最後にストレージの動向を振り返ろう。
2016年秋から続く値上がり傾向は、当時懸念されていたとおり2017年を通してのものとなったが、その中でもHDDは比較的落ち着いており、10月末に4TB HDDが週末特価で税込み8580円となるなど、大容量モデルはじわじわと買いやすくなっている。また、9月初旬にはHGSTからサーバ向けの12TBモデル「Ultrastar He12 HUH721212ALE600」(税込み7万5000円前後)が登場し、およそ1年半ぶりに1台あたりの最大容量を更新した。

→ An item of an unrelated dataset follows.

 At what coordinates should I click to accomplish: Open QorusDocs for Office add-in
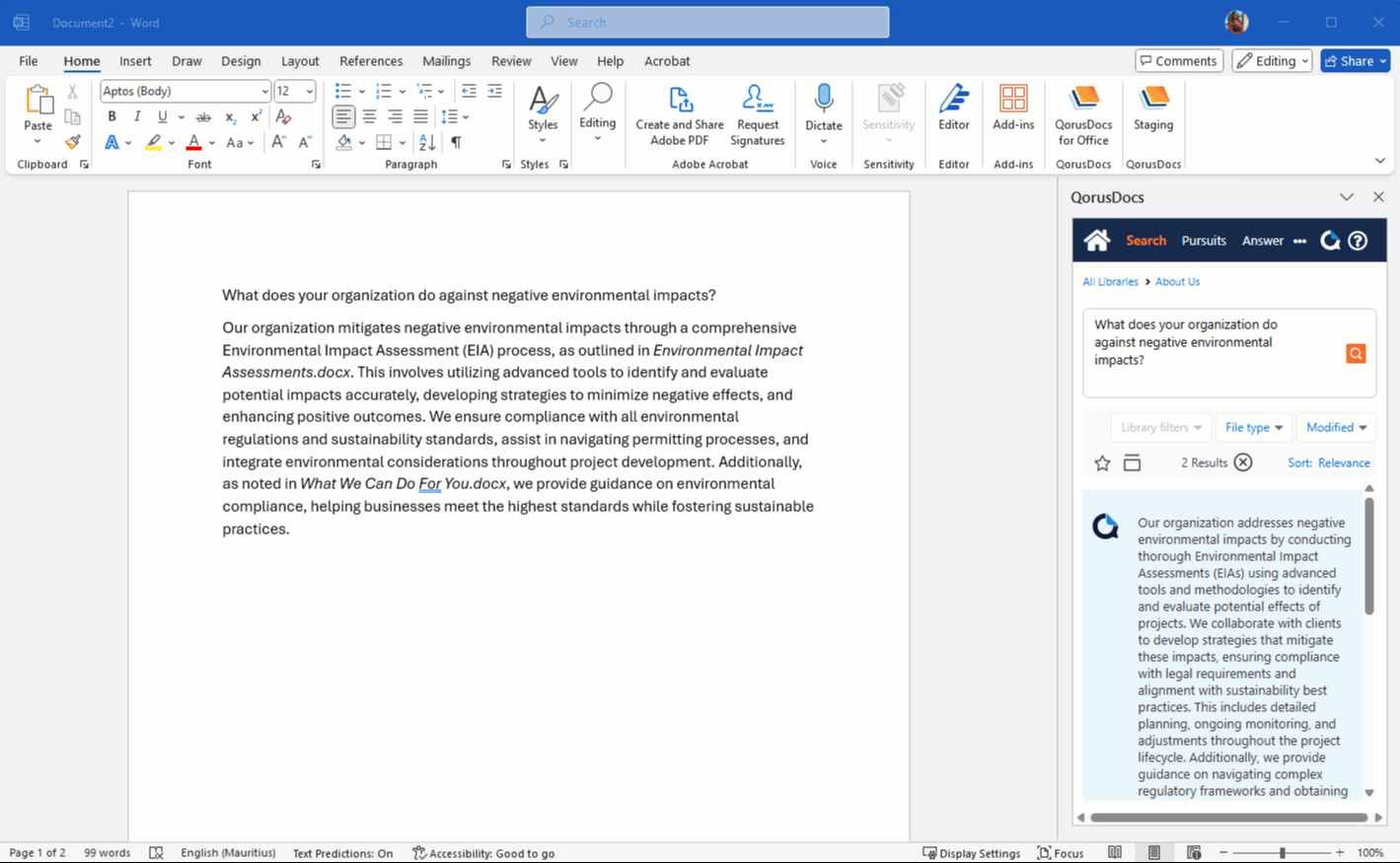(1083, 113)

その後、10月に入ってNAS向けの12TB HDDも登場。購入層にコンシューマーも含まれるラインアップが少しずつ増えている。この「法人向け先行、個人向け後発」の構図は2017年に入ってより顕著になったという声もある。10月ごろにTSUKUMO eX.は「データはローカルではなくクラウド、つまり企業側に集まる流れになっているので、個人よりも企業がより大容量で高速なストレージを求める傾向が強まっていますから」と解説していた。
一方、原価ベースで値上がり傾向が収まらないSSDは、製品の切り替え時の在庫を安く大量に仕入れるなど売り手側の自衛策が功を奏し、春頃からは店頭価格ベースでみれば横ばいに近い状態を維持している。
製品切り替えの過程で、3D NANDなどを採用したシリーズが主流化し、前世代のモデルが週末特価の目玉になるといったシーンが多かったように思う。とりわけ秋には、データセンター向けやサーバ向けといった法人仕様の高級SSDが放出特価となって目立っていた。当時、オリオスペックは「最近になってガクンと値段が落ちたモデルがいくつかあって、コンシューマー向けと変わらない値段になったので、新たなニーズを喚起するかなと思って仕入れてみました」と話していた。予想は的中に、年末まで断続的にラインアップを加えていた。
新製品としては、コンシューマー向けで初めて3D Xpointメモリを採用したIntelの「Optane SSD 900P」シリーズが記憶に新しい。11月中心、PCIe x4接続の480GBモデル「SSDPED1D480GASX」(税込み7万6000円前後)を中心に3モデルが登場し、すぐに売り切れるほどの反響があった。
最後に2017年のアキバの景色を振り返ると、5月末までソフマップ秋葉原本館として営業していたビルが6月に「ビックカメラAKIBA」として生まれ変わり、10月下旬にドスパラ各店が再編されるなどの動きがあった。
それでも街をいく人の多さは相変わらずで、PCパーツショップ各店のフロアも一年を通して賑やかだったと思う。前編で触れたように自作する新しい目的が増えたことが客足に結びついているのだろう。この流れは2018年にはどう変化しているのか。引き続きウォッチしていきたい。それではよいお年を。